▶ **WORK REQUEST 1**:
From the Description section of the Eucalyptus conveniens passage, list every plant part that is given a length in millimeters.
▶ **WORK REQUEST 2**:
Continue the Eucalyptus conveniens passage from its final sentence.

▶ **SOURCE PASSAGE**:
Eucalyptus conveniens is a species of small mallee or shrub that is endemic to a small area on the west coast of Western Australia. It has smooth bark, sometimes with a short stocking of rough bark near its base, lance-shaped to egg-shaped or elliptic adult leaves, flowers buds in groups of three, whitish flowers and glaucous, barrel-shaped fruit.

==Description==
Eucalyptus conveniens is a mallee or shrub that typically grows to a height of 1.5-4 m and forms a lignotuber. The bark is smooth greyish over green but there is sometimes a stocking of rough, ribbony bark near the base of the trunk. Young plants and coppice regrowth have stems that are glaucous and square in cross section with leaves arranged in opposite pairs, egg-shaped to oblong, 65-90 mm long and 35-55 mm wide. Adult leaves are also arranged in opposite pairs, or almost so, and are lance-shaped to oblong, 60-130 mm long and 23-40 mm wide on a petiole 13-25 mm long. The flower buds are arranged in groups of three in leaf axils on a peduncle 3-12 mm long, the individual flowers on a pedicel 2.5-3 mm long. Mature buds are oval to pear-shaped, 10-13 mm long and about 5 mm wide. The floral cup is more or less square in cross-section with narrow wings on the corners and a rounded operculum. Flowering occurs in January and February and the flowers are whitish. The fruit is a woody, barrel-shaped capsule that is glaucous at first, 10-21 mm long and 8-12 mm wide with the valves near rim level or enclosed.

▶ **RECORD SET**:
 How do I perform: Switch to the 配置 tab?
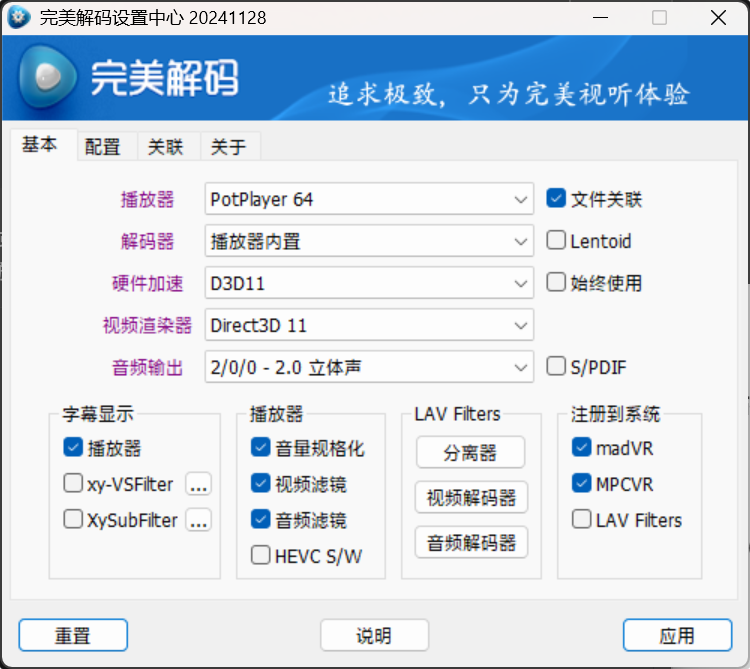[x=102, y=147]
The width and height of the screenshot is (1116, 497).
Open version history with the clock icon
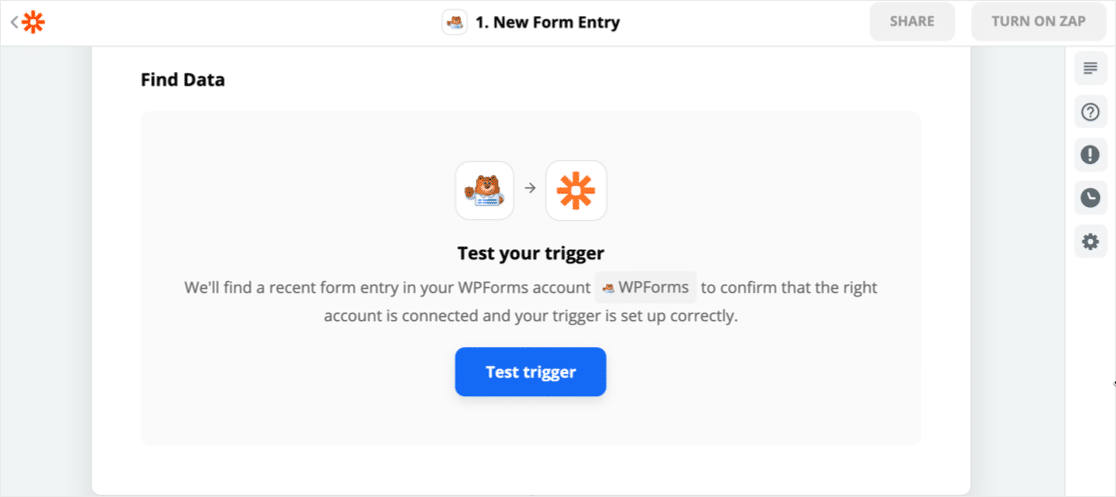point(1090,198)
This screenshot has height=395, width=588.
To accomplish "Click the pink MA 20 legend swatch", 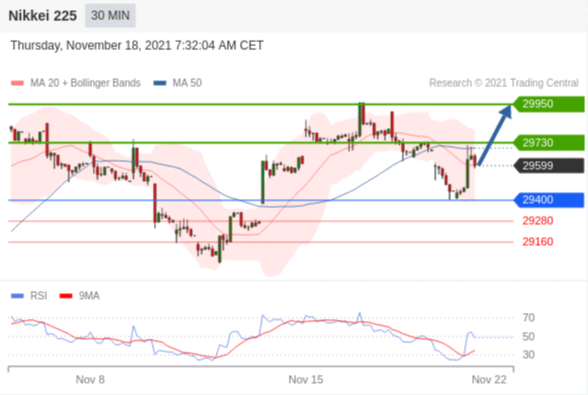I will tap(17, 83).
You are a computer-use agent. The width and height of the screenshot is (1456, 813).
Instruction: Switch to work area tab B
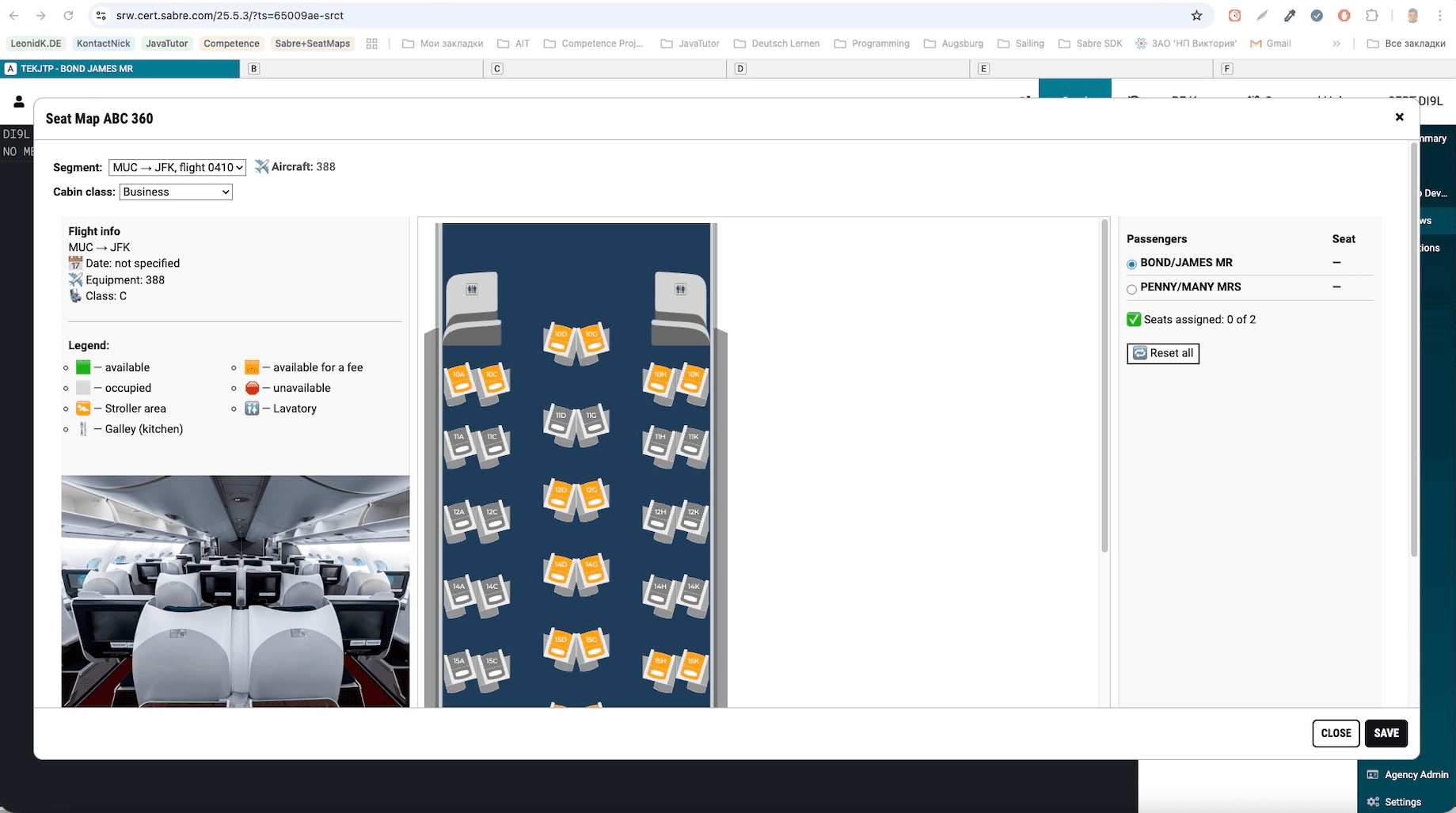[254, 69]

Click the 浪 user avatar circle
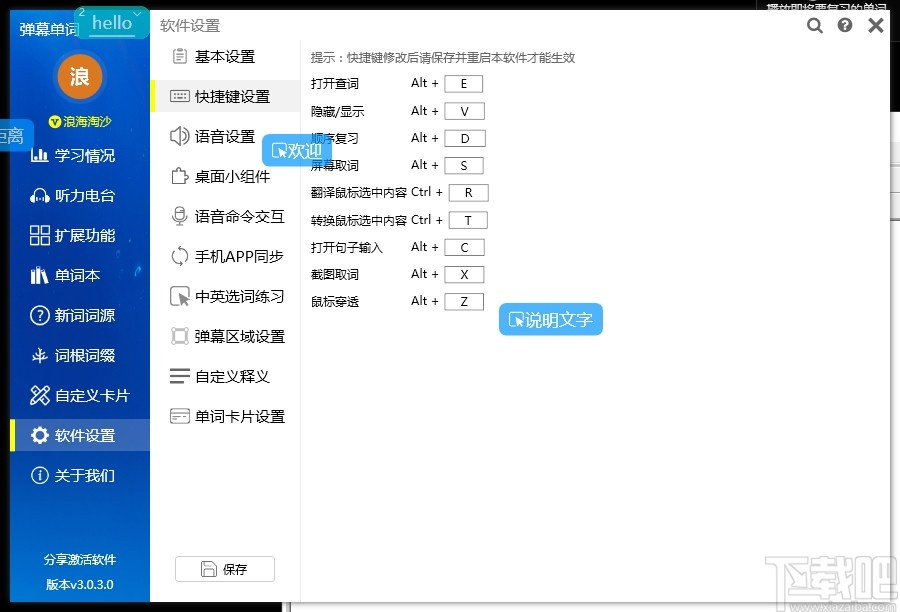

▶ **ANSWER 1**:
- Leaves of young plants and coppice regrowth (65-90 mm)
- Adult leaves (60-130 mm)
- Petiole (13-25 mm)
- Peduncle (3-12 mm)
- Pedicel (2.5-3 mm)
- Mature buds (10-13 mm)
- Fruit (10-21 mm)

▶ **ANSWER 2**:
==Taxonomy and naming==
Eucalyptus conveniens was first formally described in 1998 by Lawrie Johnson and Ken Hill and the description was published in the journal Telopea. The specific epithet (conveniens) is a Latin word meaning "fit", "suitable" or "accordant", referring to "its somewhat intermediate position between E. tetragona and E. gittinsii".

==Distribution and habitat==
This eucalypt is common in mallee heath on sandplains between Mount Adams and Badgingarra.

==Conservation status==
Eucalyptus conveniens is classified as "not threatened" by the Western Australian Government Department of Parks and Wildlife.